Although the Counter-Reformation destroyed completely the Protestant religious community in the Slovene Lands, the alphabet was taken over by Catholic authors, most notably by the Roman Catholic bishop of Ljubljana Thomas Chrön. In the 17th and early 18th century, very few literary texts were written in Slovene; nevertheless, Bohorič's alphabet remained in use throughout this period. Slovene names in Valvasor's German-language book The Glory of the Duchy of Carniola, for example, were all rendered in this script.

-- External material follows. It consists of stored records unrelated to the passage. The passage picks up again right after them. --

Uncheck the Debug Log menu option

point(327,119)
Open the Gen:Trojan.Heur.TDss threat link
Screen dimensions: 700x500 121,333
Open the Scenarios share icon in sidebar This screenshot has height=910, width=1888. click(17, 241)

In the late 18th century, with the revival of Slovene, Bohorič's script came back into general use. It was modernized by 18th-century philologists Marko Pohlin and Jurij Japelj. By the end of the 18th century, it was fully accepted by the Enlightenment intellectuals around Sigmund Zois. With the authors Anton Tomaž Linhart and Valentin Vodnik, it became an established tool of literary expression again.

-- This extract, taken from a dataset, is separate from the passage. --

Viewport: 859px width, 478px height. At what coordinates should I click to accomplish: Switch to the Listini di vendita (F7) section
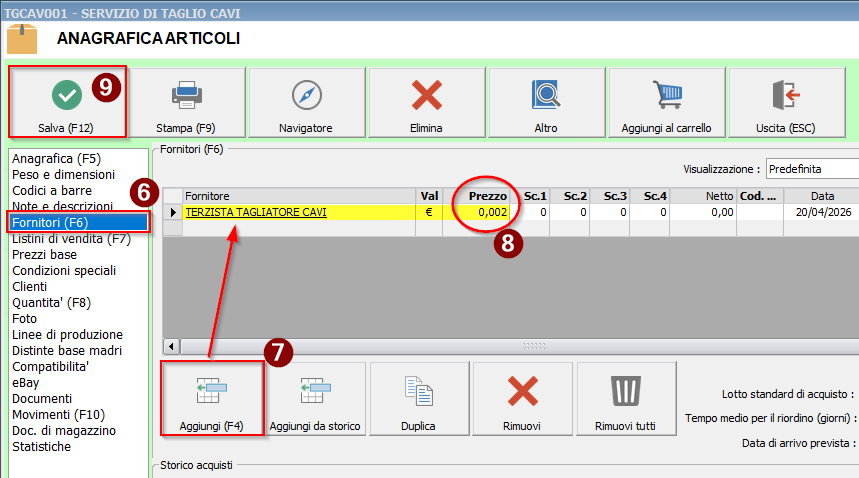click(x=71, y=239)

The Bohorič alphabet was quite successful, but it suffered from a number of flaws:

- Slovenian has eight vowels, but the Bohorič alphabet only has five vowel characters (this flaw is shared by modern Slovenian orthography).
- The combination "sh" could be read as two separate letters or as a digraph (although this is relevant for only a handful of words, such as shujšati 'to lose weight').
- It did not distinguish vowel length (nor does modern Slovenian orthography).
- It did not distinguish tone (nor does modern Slovenian orthography).

== Replacement ==

The script remained unchallenged until the 1820s, when there were several attempts to replace them with phonetic alphabets. The two best-known attempts were made by Peter Dajnko (Dajnko alphabet) in 1824 and Fran Metelko (Metelko alphabet) in 1825.

These attempts, sponsored by the philologist Jernej Kopitar, were however fiercely opposed by the Romantic intellectual circle around Matija Čop and France Prešeren. This debate over orthographic reform became known as the so-called Slovene alphabet war (slovenska abecedna vojna or črkarska pravda, slowenischer ABC-Krieg). By the mid-1830s, the supporters of Bohorič's script gained their battle against the innovators, also with the support of the Czech linguist František Čelakovský. However, criticisms of the bohoričica script remained alive.

In the 1840s, the editor Janez Bleiweis proposed a compromise solution by introducing a slightly modified version of Gaj's Latin alphabet (in turn modeled on the Czech one) for his newspaper Kmetijske in rokodelske novice. Very quickly, this solution was accepted by all sides, and by 1848/1850, a modified version of Gaj's alphabet completely replaced Bohorič's script; it remains in use in Slovenia today.

== Attempts at revival ==
Suggestions to revive the Bohorič script were advanced in the 1980s. Several people suggested that a modified version of the script should be revived for IT purposes because the first computers for general use could not handle non-standard Latin characters (i.e., č š ž). In the 1990s, a "reformed Bohorič alphabet" (in fact, it merely replaced č š ž with ch sh zh and thus did not follow the Bohorič orthography at all) was adopted by a group of authors around the journal SRP . This has been the only attempt to revive the Bohorič alphabet and has gained no attention outside the editorial board of the journal.